# Exercise text:
Leptin Hormone Could Be Key To Combat Obesity

There is new hope for Leptin, an appetite-suppressing hormone that failed weight-loss tests a decade ago. A new Leptin study may find a cure for obesity.
Leptin is a hormone that tells our brains when we’ve had enough to eat. There were great hopes for Leptin treatments in the mid-1990s as obese mice that lacked Leptin lost weight when given the hormone. But unfortunately it was discovered that most obese people develop a resistance to Leptin – their brains stopped responding to the hormone’s message to stop eating. In obese patients, it was found, the brain cells develop increased stress in the ER, which is a structure within the cells where proteins are assembled. This ER stress blocks Leptin acceptance in the brain.
However, researchers at Harvard Medical School may have found a way to circumvent that problem. The researchers found two drugs – PBA, which is a treatment for cystic fibrosis, and TUDCA, which is a liver-disease treatment, serve to reduce ER stress.
Researchers have been looking for a drug that would recreate Leptin sensitivity for years, but until now nothing has been successful. In studies done on mice, Leptin resistance was overcome with either PBA or TUDCA – sensitivity was increased tenfold, in fact – raising great hopes that the same combination of drugs will work in humans. The hope is that the combination will create, finally, a cure for obesity.

# Data:
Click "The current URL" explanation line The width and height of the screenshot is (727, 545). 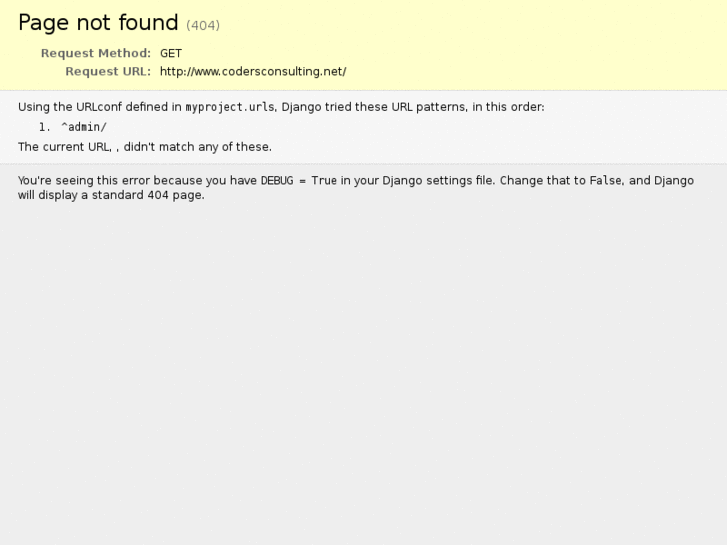pos(145,147)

# Task instructions:
a) Using the leptin article, explain in one to three sentences why leptin treatment failed to help most obese people.
b) Pick up the leptin article from its final sentence and continue it.

# Answers for the tasks:
a) Most obese people develop a resistance to leptin, so their brains stop responding to the hormone's message to stop eating. This happens because their brain cells have increased stress in the ER, the structure inside cells where proteins are assembled, and that ER stress blocks leptin acceptance in the brain.

b)
If the Leptin study finds a cure for obesity, it will ease an enormous burden on the nation’s already overtaxed health-care system. Obesity is a growing global epidemic, with nearly 2 billion people worldwide considered obese. In the United States, approximately two-thirds of people are overweight or obese. That’s a figure that has grown from 13% in 1962. According to the U.S. Surgeon General, obesity is responsible for more than 300,000 deaths each year.
Leptin was heralded as a miracle cure during initial studies. In 1995 Amgen Inc. paid $20 million for the commercial rights to the drug. In 2006 Amgen sold the rights to Amylin Pharmeceuticals.
Existing obesity drugs have only limited success, and many have side effects. The Leptin study may find a cure for obesity that is successful, and can help cure the growing obesity epidemic.
The next stage of testing is clinical tests on humans. The two drugs, PBA and TUDCA, are already FDA-approved and known to be safe for humans.
The findings of the most recent study showing that Leptin may find a cure for obesity were published January 7 in the journal Cell Metabolism.